▶ **TASK BRIEF**
Rewrite the records below with every "screenshot" swapped for "image" and everything else left unchanged, leaving out the pictures.

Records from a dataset
>>>
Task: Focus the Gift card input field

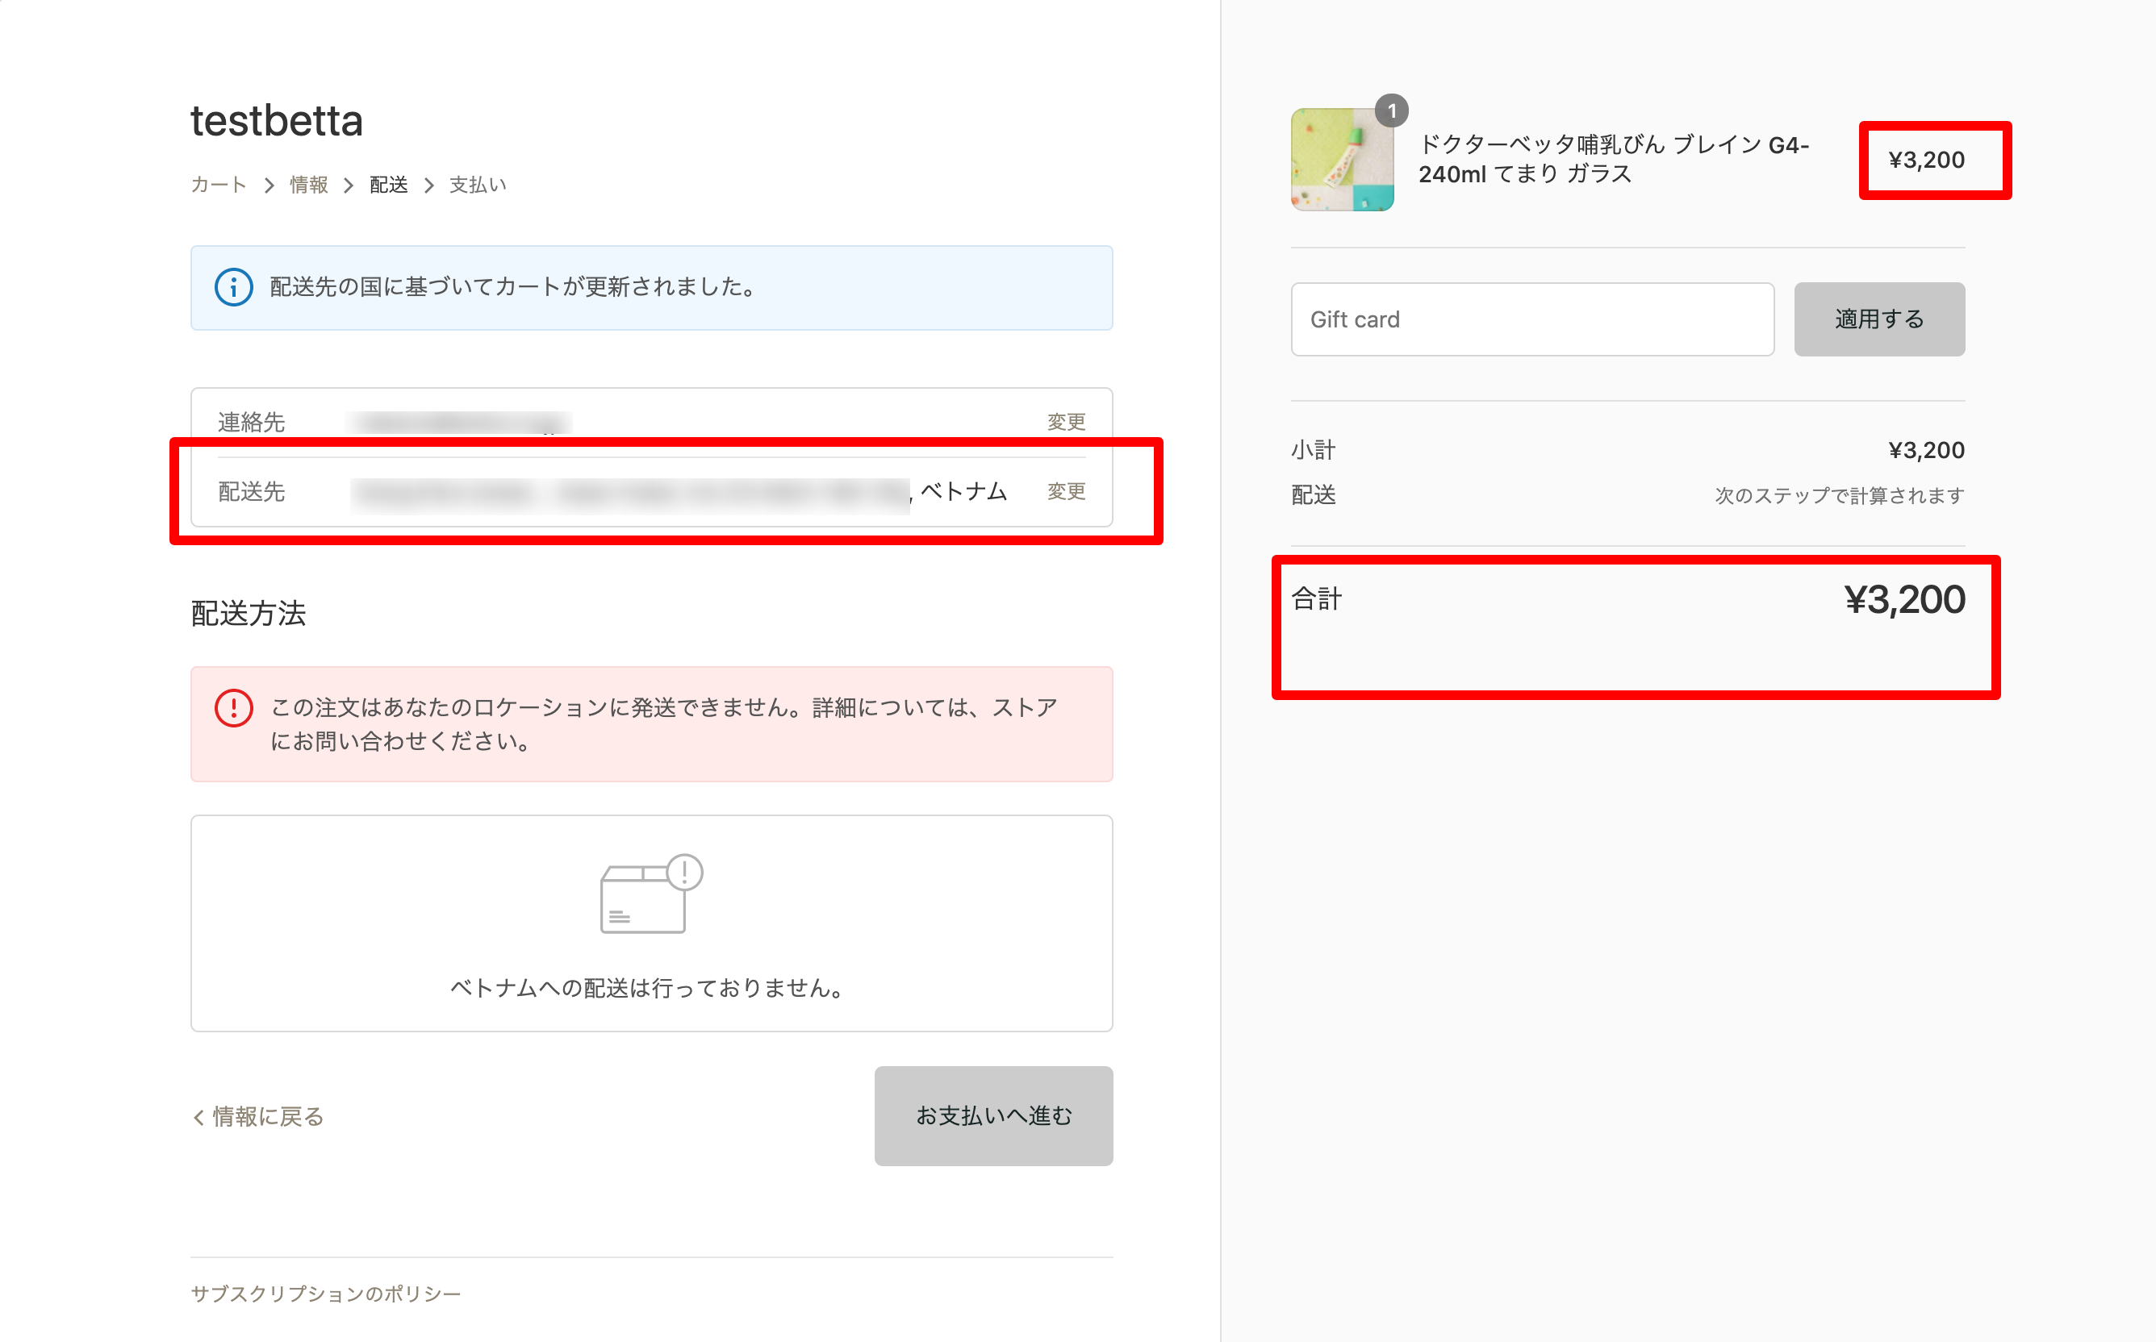Action: (1532, 320)
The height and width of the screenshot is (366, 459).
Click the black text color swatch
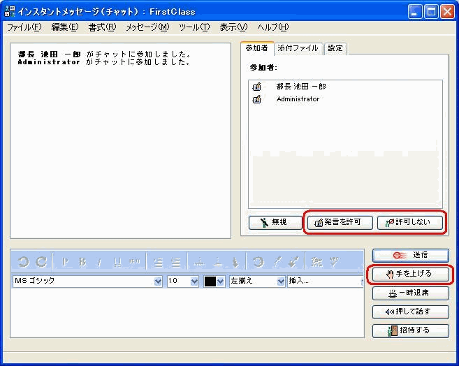[210, 281]
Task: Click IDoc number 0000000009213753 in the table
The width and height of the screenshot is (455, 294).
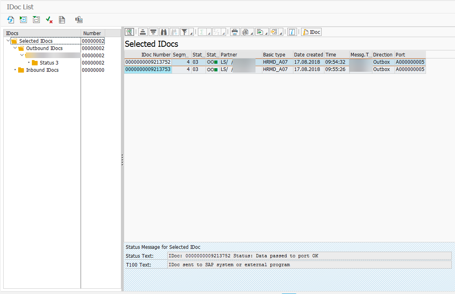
<<<
▶ **SOLVED PROBLEM**
Task: Focus the Gift card input field

Action: (1532, 320)
The height and width of the image is (366, 459).
Click the black text color swatch
[210, 281]
Task: Click IDoc number 0000000009213753 in the table
The width and height of the image is (455, 294).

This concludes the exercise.